Exactly how many lines in the listing contain "screenshot"? Respond with the number and nothing more.
--------------------
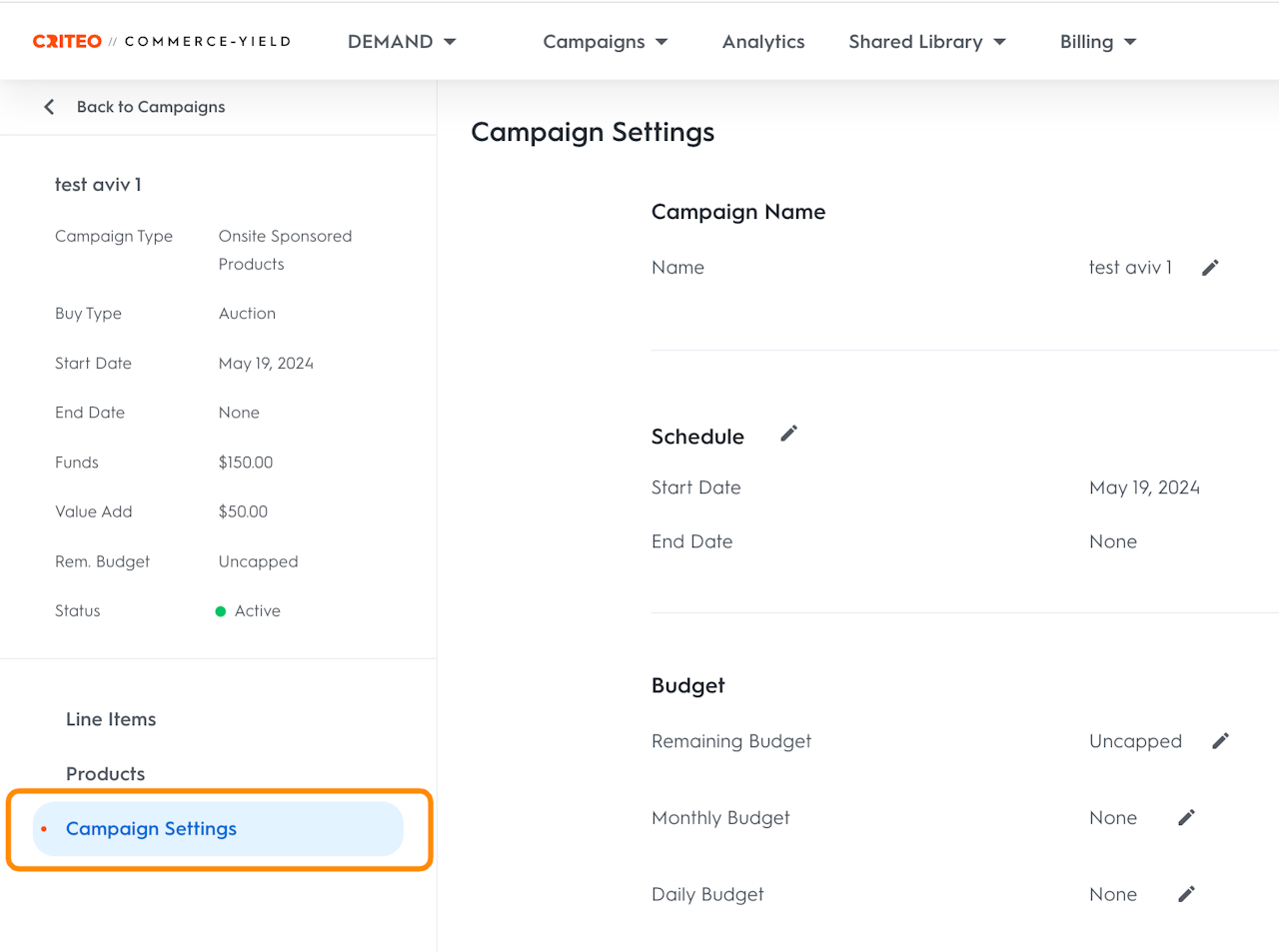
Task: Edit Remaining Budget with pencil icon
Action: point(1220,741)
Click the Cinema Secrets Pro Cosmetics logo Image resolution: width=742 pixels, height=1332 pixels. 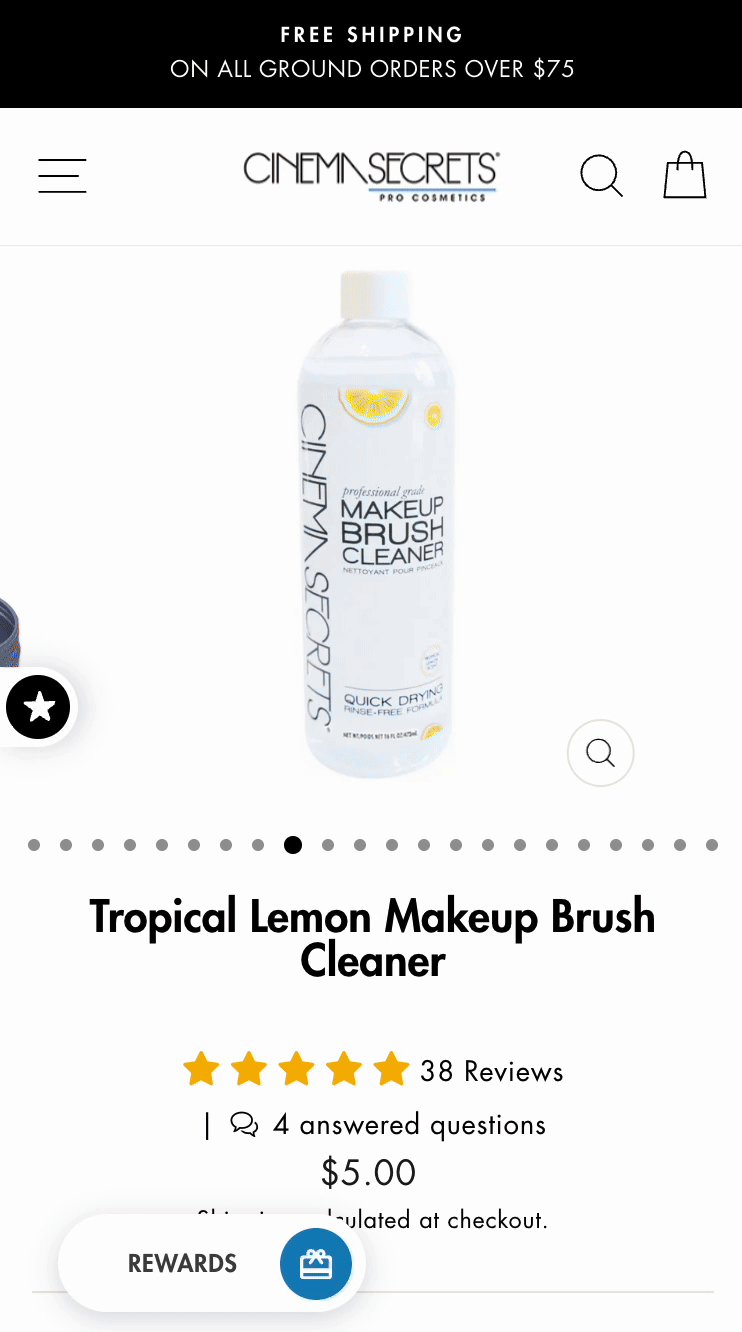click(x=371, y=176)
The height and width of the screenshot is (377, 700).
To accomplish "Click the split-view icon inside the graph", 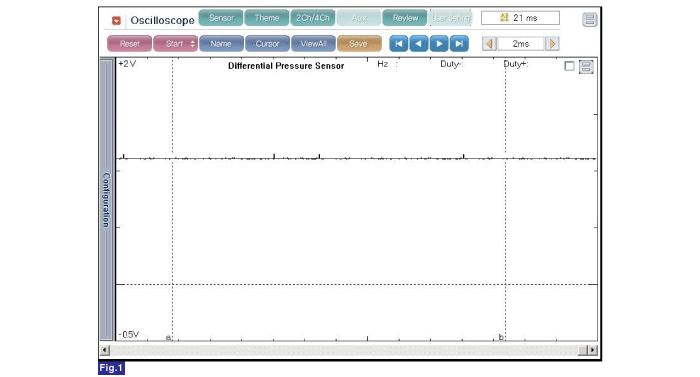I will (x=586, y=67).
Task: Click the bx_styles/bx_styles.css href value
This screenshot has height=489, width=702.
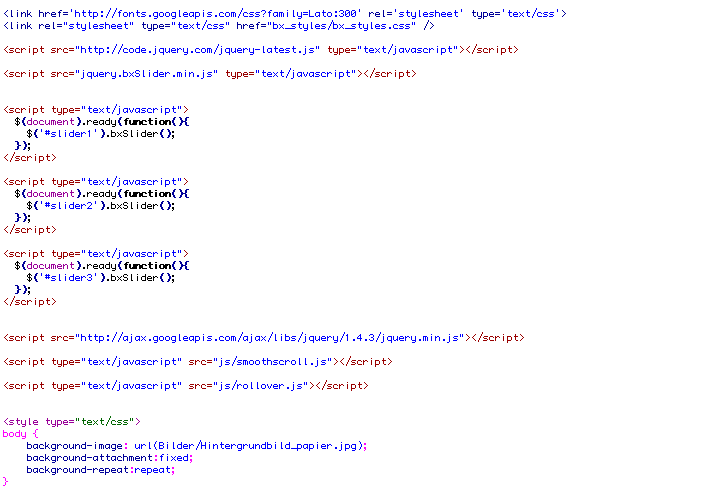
--------------------
• **Reply to the exercise**
2